For around 3 km of its length (from Rankin Avenue to Crawford Avenue (in front of CBC Windsor), there are bike lanes, with the Riverfront Bike Trail just to the north in the parkland. Much of Windsor's most expensive residential real estate is housed on the waterfront side of Riverside Drive.

== Sandwich Street ==

The road was once named Sandwich Street, for the former community and now neighbourhood on the west end of Windsor. The road continues as Sandwich Street from the intersection with University Ave. West just past Huron Church Road, and continues past Ojibway Parkway to the Brighton Beach Power Plant, Black Oak Heritage Park, and the Brighton Beach neighbourhood of Windsor.

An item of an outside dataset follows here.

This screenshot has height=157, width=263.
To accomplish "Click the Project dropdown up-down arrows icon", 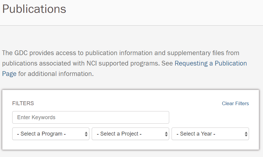I will (166, 134).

== Riverside Drive Vista Project ==
Throughout late 2005, and all of 2006, Windsor City Council has been trying to convert and widen the sidewalk along Riverside Drive (from Strabane Avenue to roughly Lauzon Road), to improve cycling access from the west side and downtown to the east side. The road is currently two lanes for most of its length, having either bike lanes or upscale residential properties that extend from the riverfront to the roadway.

The vista project will be a multimillion-dollar beautification project to plant trees, re-surface Riverside Drive, and re-surface sidewalks, possibly installing either bike lanes, or a bike trail along the road.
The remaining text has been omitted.